The evasive quest for reparations for slavery is not new. Since 1865 during the latter part of the United States Civil War, General William T. Sherman issued Special Field Order No. 15, which bestowed to the freed families forty acres of land and a mule. Subsequent activists and civil rights advocates have always referred to this Order as a debt owed to the descendents of slaves. This debt has never been settled either in the United States or its kind in the West Indies.
The issue went dormant for a while, with isolated pockets of half-hearted resurgence, until now it has become the priority of some governments and prominent politicians. The timing of this most recent resurgence is suspicious. It came on the immediate heels of massive loss of money worldwide by some wealthy families and businesses. One wonders if it is not another case of our nations and academics fronting for a bailout for other entities. Nonetheless, the word ‘reparations’ is not taboo any longer, but fashionable to repeat.

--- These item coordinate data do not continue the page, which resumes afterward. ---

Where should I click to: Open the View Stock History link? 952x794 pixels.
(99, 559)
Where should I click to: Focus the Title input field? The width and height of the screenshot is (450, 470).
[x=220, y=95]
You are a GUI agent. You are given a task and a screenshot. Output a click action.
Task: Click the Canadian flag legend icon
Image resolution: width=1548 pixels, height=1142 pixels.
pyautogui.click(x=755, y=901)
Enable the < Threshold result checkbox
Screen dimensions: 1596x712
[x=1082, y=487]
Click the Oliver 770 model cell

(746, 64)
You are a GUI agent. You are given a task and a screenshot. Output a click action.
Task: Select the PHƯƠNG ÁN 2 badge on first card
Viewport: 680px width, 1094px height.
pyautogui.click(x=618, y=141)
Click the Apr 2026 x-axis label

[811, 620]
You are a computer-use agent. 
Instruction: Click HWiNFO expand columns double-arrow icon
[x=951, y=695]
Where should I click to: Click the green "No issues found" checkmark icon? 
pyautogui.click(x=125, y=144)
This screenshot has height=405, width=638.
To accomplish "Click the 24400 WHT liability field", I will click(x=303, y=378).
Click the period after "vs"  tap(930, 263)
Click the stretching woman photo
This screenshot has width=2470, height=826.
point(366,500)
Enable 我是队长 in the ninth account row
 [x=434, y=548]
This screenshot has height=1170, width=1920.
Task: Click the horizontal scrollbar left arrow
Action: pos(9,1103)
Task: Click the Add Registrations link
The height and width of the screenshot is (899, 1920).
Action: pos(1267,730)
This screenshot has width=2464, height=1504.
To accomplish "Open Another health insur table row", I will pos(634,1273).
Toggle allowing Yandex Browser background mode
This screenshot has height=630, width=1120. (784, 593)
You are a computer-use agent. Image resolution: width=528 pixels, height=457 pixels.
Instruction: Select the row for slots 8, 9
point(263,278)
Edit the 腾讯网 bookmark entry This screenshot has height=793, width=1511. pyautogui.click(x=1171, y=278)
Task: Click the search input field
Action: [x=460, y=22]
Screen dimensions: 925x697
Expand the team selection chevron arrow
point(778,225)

The first hurdle to overcome in the quest for reparations is: who should pay reparations – Nations, families, companies, institutions or all of the above? The Conference has already confined the debt to ‘colonial slave-owning European countries’ only. This position, I believe, punctures a huge hole in an already leaky case. Firms, companies, families, churches, Jews, Arabs and Africans were also an integral part of slavery and the slave trade. Why should a selection of nations pay while others who benefited more are let off?
If it is agreed and accepted, somehow, that nations should pay, including African nations, there are some anomalies that will present themselves. The Yoruba people of Nigeria were slave owners while the Hausa were slaves to the Sokoto Caliphate until 1936 when the British took over Northern Nigeria and outlawed slavery, freeing some 2.5 million slaves. Should the whole of Nigeria pay or just the slave owning Yoruba descendants? Similarly, should the taxes of the large West Indian community in the United Kingdom pay reparations to CARICOM countries? Jews also were major players in the slave trade and slave ownership. A 1680 tax list from Barbados shows that Jews contributed 11.7 percent of the taxes raised even though they were not citizens or allowed to pursue debts in court. But where they excelled, is as merchants and ship owners. In his book, Jews and Judaism in the United States, Rabbi Marc Lee Raphael states that, “In fact, in all the American colonies, whether French (Martinique), British, or Dutch, Jewish merchants frequently dominated [the slave trade]” (p 14). Intriguingly, one of the merchant ships owned by Nathan Marston and Abram Lyell was called ‘The Antigua.’‘Jews’ was not a nation then, but Israel is a nation today. Is it fair or proper to ask Israel to pay reparations? Or should this charge be levied against the family, relatives or descendents of these persons? This too would undoubtedly prove difficult to establish. Evident from the United States civil war, very closely related persons fought and expended resources on different sides of the debate. In that case, which family members should pay? Some family members consider that they have actually done enough to regard their debt as paid.